Saturday, November 19, 2016

Fantasy impromptu #5: The tenth session


What is going on in therapy at the eighth or tenth session? The first half-dozen, for me, will seem new and psychoeducational and investigative and cathartic, maybe abreactive. If the client is still attending after a dozen or so, the process is often diluted or dead, and conversation (that I would like to think, in my diluted fantasy, is therapeutic) reigns. There will, it is true, be the occasional client who always has the engine working beneath the surface, so the conversation has the hidden meaning or the unspoken glance even when it’s breezy, eventful or humorous. For him or her, there is always the possibility for slipping into the deep chasm of healing fire.

The goal, of course, will always be to be on target, meaningful. But it’s very hard to hold your breath too long, to keep yourself under water too long, to stay in the lonely devastation of childhood memory and feeling (or to find yourself frustratingly unable to reach them).
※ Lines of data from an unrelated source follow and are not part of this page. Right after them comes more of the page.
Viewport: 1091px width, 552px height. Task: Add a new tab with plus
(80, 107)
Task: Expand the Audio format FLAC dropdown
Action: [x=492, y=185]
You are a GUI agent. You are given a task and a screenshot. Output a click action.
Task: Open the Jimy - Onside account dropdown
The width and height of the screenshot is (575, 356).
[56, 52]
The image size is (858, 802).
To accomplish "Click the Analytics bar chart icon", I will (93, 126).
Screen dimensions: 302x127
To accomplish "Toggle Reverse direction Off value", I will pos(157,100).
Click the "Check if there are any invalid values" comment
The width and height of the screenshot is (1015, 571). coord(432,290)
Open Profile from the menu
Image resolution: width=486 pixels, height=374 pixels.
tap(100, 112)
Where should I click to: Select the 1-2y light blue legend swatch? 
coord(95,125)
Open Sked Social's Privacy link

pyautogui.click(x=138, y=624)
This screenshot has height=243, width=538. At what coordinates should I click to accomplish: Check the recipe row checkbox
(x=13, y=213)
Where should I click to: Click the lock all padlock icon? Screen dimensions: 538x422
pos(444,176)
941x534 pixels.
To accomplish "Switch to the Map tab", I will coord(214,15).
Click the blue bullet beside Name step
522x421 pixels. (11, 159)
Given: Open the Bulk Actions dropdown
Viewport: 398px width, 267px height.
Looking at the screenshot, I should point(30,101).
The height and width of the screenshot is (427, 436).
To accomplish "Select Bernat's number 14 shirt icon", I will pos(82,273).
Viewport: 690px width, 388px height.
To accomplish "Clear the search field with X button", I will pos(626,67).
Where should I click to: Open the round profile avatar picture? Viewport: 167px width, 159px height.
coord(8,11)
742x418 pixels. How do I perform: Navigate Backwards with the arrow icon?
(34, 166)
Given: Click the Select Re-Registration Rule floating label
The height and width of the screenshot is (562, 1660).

At eighth or tenth session, what is happening? And, what could happen to make the longer stretch powerful, life-changing? I picture the client’s face, now. I might say, “Let’s stop, and see where you want to go.” She might say, “I want to go where we are,” and things would continue. But if I say, “We are just floating in an escapist place,” the question comes up again. But questions may be for me: Is there anywhere else for this client to go? She has abreacted about her years of incest; has touched, squeezed, shaken that ripped, bloody nerve in her mother’s face. Now she is justified, stronger, though still hollow. Is there reason to keep talking about whatever, because something “magical” might happen? There is no way to answer that except where “no” is very obvious. You’ll know this career intellectualizer when you see him. Or, the person whose tears just recycle at the surface, because to go below there is to be the baby in the crib, the shell-less egg. And as she still is the baby, it would be too hard to face it.

And so we go on, or we stop. I give some clients my email because I know that as life goes on, pain goes on and I’d like them to think they always have someone to give them the theme of visibility, of being seen and known throughout the years. Most of them, though, it seems, would rather go it alone, without a seer at the ready. That probably feels healthier: If there’s not a seer there, they must not need one.